TREN.BISNISMARKET.COM - Kementerian Koperasi dan UKM (Kemenkop) telah menetapkan target ambisius untuk mengoperasikan sebanyak 40.000 Koperasi Desa/Kelurahan (KopDes/Kel) Merah Putih hingga penghujung tahun 2026. Target besar ini disampaikan dalam rangka mendorong pertumbuhan ekonomi di tingkat akar rumput.
Namun, rencana strategis Kemenkop ini langsung menuai skeptisisme dari kalangan legislatif.
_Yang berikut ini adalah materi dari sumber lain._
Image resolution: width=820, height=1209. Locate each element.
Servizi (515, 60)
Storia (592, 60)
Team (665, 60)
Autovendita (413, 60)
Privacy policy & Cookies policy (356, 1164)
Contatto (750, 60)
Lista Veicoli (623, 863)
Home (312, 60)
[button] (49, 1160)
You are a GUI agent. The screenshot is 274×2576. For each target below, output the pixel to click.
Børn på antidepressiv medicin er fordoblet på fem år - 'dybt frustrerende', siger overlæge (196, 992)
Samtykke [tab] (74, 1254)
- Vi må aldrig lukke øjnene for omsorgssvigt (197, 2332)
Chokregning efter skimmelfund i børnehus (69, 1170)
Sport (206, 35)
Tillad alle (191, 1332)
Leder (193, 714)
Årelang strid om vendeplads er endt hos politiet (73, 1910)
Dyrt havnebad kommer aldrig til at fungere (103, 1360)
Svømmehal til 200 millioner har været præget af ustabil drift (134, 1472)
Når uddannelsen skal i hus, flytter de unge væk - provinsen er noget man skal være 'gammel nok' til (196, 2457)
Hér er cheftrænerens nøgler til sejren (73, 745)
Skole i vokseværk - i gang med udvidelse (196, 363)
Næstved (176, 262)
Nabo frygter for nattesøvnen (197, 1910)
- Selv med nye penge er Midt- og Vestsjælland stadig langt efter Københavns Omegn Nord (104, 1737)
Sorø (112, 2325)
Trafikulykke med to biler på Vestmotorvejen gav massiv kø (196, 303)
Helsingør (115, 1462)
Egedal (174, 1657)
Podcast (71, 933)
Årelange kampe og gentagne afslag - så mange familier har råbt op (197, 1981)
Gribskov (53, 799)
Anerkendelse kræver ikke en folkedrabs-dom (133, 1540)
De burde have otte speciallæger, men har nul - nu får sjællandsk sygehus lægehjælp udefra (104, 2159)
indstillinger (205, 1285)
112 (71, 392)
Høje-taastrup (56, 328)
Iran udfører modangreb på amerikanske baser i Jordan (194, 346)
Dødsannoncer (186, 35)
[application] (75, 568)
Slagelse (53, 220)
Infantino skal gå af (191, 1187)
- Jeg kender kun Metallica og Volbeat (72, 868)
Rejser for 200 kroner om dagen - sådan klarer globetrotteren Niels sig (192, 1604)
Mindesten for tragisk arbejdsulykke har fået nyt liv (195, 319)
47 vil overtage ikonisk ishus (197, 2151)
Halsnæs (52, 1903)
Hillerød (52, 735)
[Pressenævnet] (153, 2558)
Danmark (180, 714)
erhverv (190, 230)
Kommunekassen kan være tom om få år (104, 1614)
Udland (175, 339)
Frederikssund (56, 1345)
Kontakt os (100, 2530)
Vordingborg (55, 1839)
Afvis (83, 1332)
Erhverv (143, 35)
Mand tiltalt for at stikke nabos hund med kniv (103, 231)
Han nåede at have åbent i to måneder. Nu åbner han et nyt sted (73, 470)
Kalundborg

Anggota Komisi VI DPR RI, Darmadi Durianto, menyatakan keraguannya terhadap kecepatan realisasi target operasional tersebut.
Perdebatan ini terjadi dalam forum Rapat Kerja Komisi VI DPR RI bersama jajaran Kementerian Koperasi yang berlangsung di Kompleks Parlemen, Jakarta Pusat, pada hari Kamis, 11 Juni 2026. Diskusi berfokus pada capaian program prioritas kementerian tersebut.
Dalam sesi tanya jawab, Darmadi Durianto secara spesifik menanyakan proyeksi operasional KopDes Merah Putih yang akan dicapai pemerintah hingga akhir tahun berjalan.
"Jadi berapa targetnya Pak sampai tahun ini, KDMP ini [KopDes Merah Putih]?" tanya Darmadi Durianto.
Menteri Koperasi (Menkop), Ferry Juliantono, dengan percaya diri menjawab bahwa Kemenkop memperkirakan minimal 40.000 unit KopDes Merah Putih akan mulai beroperasi hingga akhir tahun. Sebagai perbandingan, saat ini baru tercatat 1.061 unit koperasi yang sudah beroperasi secara resmi.
"Saya rasa tahun ini mungkin paling maksimal 40.000, Pak, yang terbangun. Operasional ini 1.000, kami akan evaluasi sampai kejar Agustus ini, Pak. Yang sudah operasional baru 1.061," kata Ferry Juliantono.
Menteri Ferry menambahkan bahwa semua infrastruktur fisik yang telah selesai dibangun akan segera diaktifkan untuk mencapai target yang telah ditetapkan tersebut. Ia meyakini bahwa target 40.000 unit bisa tercapai secara maksimal pada akhir tahun.
"Sampai dengan akhir tahun ini, saya perkirakan ya… semua bangunan fisik yang sudah selesai itu akan segera di operasional. Jadi maksimal 40.000, Pak,” terangnya.